Count the number of n-bit strings with an even number of zeros.
Divide the $2^n$ strings into two groups, one with an odd number of zeros and one with an even number of zeros. If you take anything from the "odd" group, and flip the first bit, you will get something in the "even" group. Similarly, flipping the first bit of anything in the "even" group will produce something in the "odd" group.
Once you realize that there is no chance of overlap (that is, flipping two different strings cannot give the same result), it means that the two groups have to be exactly the same size.
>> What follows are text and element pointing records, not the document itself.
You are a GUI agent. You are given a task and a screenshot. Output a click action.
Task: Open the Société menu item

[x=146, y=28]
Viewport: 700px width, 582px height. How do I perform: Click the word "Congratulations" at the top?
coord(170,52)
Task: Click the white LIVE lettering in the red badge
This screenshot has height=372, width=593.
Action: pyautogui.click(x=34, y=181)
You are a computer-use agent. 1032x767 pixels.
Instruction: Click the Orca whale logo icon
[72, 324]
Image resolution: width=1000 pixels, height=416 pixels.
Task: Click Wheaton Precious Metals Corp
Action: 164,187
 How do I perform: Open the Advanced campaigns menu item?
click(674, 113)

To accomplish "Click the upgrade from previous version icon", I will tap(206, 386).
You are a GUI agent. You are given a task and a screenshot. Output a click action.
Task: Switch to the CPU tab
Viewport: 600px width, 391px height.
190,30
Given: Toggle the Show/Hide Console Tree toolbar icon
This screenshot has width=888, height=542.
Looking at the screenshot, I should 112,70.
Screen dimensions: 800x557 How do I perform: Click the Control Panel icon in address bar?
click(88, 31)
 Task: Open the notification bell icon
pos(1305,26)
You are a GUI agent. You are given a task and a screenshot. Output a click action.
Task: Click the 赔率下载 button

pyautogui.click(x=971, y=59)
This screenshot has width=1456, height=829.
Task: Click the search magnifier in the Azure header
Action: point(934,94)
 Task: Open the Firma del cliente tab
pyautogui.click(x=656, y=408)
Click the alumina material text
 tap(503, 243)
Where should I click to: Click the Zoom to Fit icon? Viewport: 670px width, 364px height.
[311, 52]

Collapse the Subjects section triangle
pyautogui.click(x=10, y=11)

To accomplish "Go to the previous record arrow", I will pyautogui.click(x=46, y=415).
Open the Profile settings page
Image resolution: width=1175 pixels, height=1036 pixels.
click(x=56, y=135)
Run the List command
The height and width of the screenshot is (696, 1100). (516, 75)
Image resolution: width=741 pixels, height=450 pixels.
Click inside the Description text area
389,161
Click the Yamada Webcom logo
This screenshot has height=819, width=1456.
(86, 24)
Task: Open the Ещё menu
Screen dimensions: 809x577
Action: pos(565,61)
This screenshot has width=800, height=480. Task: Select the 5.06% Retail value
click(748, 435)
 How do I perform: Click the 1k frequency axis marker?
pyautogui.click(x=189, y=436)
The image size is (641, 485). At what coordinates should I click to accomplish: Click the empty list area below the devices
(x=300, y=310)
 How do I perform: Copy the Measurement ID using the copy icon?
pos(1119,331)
One standard approach is that the number of strings with an even number of $0$'s is $$\binom{n}{0}+\binom{n}{2}+\binom{n}{4}+\cdots.$$ The number with an odd number of $0$'s is $$\binom{n}{1}+\binom{n}{3}+\binom{n}{5}+\cdots.$$
Recall that by the Binomial Theorem, $$(1+x)^n=\binom{n}{0}+\binom{n}{1}x+\binom{n}{2}x^2+\binom{n}{3}x^3+\binom{n}{4}x^4+\cdots.$$ Put $x=-1$. We get $$0=\binom{n}{0}-\binom{n}{1}+\binom{n}{2}-\binom{n}{3}+\binom{n}{4}-\cdots.$$ So the number with an even number of $0$'s is the same as the number with an odd number of $0$'s.
Overkill, but this generating functions approach can be used for other results. Not first chapter stuff, maybe second.